**The data**
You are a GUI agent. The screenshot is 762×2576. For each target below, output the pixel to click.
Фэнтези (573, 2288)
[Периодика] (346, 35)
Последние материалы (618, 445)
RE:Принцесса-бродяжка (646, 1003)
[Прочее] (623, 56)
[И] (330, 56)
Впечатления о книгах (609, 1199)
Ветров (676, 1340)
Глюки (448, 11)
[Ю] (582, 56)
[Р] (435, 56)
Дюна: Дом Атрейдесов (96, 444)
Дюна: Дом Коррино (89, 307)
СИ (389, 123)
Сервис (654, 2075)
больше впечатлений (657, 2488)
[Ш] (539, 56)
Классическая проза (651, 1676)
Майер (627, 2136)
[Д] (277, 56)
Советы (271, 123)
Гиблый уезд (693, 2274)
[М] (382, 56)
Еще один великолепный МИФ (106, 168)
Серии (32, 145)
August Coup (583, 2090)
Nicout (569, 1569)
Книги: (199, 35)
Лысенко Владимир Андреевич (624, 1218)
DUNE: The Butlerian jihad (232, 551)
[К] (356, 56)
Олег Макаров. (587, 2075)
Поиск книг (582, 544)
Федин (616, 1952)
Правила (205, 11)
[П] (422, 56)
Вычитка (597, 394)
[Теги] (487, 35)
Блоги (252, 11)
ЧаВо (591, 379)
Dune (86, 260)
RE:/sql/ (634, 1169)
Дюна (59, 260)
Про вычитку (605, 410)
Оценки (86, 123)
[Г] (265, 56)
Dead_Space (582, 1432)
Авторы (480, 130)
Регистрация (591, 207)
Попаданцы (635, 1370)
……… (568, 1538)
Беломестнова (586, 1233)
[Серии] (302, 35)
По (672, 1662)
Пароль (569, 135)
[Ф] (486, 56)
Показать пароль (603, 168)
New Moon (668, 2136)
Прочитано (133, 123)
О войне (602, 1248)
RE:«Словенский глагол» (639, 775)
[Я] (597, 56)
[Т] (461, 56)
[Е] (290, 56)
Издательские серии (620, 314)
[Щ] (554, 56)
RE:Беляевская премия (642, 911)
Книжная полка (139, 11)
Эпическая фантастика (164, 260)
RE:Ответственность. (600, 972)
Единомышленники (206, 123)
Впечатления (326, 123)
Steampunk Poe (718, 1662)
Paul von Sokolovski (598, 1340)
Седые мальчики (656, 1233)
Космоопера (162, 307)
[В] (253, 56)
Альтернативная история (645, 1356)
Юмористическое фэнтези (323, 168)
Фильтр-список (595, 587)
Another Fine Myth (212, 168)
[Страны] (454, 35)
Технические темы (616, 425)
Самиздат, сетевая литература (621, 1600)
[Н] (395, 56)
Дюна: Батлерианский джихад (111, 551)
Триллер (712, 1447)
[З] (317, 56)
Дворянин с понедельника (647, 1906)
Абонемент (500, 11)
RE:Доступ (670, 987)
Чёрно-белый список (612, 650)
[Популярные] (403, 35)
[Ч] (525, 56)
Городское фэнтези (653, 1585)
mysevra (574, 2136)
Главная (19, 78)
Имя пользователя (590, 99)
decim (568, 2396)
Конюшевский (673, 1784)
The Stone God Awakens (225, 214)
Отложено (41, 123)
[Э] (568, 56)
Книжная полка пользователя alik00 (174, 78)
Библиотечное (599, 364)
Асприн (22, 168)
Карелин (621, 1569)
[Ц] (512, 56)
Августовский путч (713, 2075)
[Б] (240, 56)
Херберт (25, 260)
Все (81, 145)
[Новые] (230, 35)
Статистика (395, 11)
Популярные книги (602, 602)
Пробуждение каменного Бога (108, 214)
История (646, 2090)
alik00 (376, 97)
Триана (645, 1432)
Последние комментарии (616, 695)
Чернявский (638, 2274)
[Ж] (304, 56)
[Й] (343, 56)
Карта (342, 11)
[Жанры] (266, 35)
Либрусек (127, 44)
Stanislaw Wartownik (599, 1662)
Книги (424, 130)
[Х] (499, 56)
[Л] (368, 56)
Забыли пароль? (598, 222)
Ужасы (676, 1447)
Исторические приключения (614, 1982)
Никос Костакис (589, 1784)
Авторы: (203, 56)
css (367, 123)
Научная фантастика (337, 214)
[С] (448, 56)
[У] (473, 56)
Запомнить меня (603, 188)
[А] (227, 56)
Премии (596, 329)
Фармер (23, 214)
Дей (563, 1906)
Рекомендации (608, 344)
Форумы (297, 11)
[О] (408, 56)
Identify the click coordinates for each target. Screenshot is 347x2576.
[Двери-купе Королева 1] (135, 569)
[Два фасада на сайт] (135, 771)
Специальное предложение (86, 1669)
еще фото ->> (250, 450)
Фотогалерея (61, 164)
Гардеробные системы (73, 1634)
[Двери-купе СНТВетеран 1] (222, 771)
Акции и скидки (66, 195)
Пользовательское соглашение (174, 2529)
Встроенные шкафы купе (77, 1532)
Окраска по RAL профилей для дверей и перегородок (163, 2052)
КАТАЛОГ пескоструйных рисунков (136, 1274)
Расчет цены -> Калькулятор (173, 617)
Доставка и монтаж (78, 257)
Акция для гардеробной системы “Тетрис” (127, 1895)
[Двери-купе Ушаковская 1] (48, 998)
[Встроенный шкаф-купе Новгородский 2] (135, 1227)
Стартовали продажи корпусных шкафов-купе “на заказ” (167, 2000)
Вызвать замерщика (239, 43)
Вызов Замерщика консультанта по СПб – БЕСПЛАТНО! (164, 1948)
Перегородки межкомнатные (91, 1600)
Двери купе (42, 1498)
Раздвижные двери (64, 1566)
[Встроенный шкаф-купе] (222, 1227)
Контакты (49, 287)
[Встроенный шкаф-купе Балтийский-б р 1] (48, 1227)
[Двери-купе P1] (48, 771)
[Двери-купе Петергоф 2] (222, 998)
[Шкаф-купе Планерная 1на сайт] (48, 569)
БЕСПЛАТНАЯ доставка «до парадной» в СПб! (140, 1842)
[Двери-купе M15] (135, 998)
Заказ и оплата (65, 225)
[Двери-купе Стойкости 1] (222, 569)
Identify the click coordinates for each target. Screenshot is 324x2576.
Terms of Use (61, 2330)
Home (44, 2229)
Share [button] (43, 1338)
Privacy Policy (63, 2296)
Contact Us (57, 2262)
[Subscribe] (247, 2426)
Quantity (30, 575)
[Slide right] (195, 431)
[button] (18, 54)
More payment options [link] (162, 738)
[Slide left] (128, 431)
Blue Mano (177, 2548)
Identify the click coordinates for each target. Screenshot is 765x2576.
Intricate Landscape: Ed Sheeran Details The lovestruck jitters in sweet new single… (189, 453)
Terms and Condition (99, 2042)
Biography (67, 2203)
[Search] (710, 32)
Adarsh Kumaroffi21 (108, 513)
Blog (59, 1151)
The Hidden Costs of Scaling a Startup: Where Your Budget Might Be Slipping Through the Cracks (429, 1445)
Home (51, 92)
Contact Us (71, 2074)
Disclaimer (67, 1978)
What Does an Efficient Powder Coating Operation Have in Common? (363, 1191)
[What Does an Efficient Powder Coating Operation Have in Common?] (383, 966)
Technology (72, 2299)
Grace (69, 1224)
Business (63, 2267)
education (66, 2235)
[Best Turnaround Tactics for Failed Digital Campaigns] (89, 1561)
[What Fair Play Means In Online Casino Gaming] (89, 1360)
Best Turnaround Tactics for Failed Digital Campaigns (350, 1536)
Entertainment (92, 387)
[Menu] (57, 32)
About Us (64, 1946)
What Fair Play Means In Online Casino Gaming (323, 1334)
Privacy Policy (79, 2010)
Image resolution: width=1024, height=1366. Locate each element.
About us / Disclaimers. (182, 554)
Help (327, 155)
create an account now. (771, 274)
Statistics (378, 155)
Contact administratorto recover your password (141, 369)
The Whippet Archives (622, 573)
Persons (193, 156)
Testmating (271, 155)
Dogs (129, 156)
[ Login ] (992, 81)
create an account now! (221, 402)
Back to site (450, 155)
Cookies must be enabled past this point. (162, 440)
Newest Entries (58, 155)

**Task prompt**
Output the material above exactly, but only from the line that carries "[У] (473, 56)" through the line that carries "[Двери-купе Королева 1] (135, 569)".

**Output of the task**
[У] (473, 56)
Запомнить меня (603, 188)
[А] (227, 56)
Премии (596, 329)
Фармер (23, 214)
Дей (563, 1906)
Рекомендации (608, 344)
Форумы (297, 11)
[О] (408, 56)
Identify the click coordinates for each target. Screenshot is 347x2576.
[Двери-купе Королева 1] (135, 569)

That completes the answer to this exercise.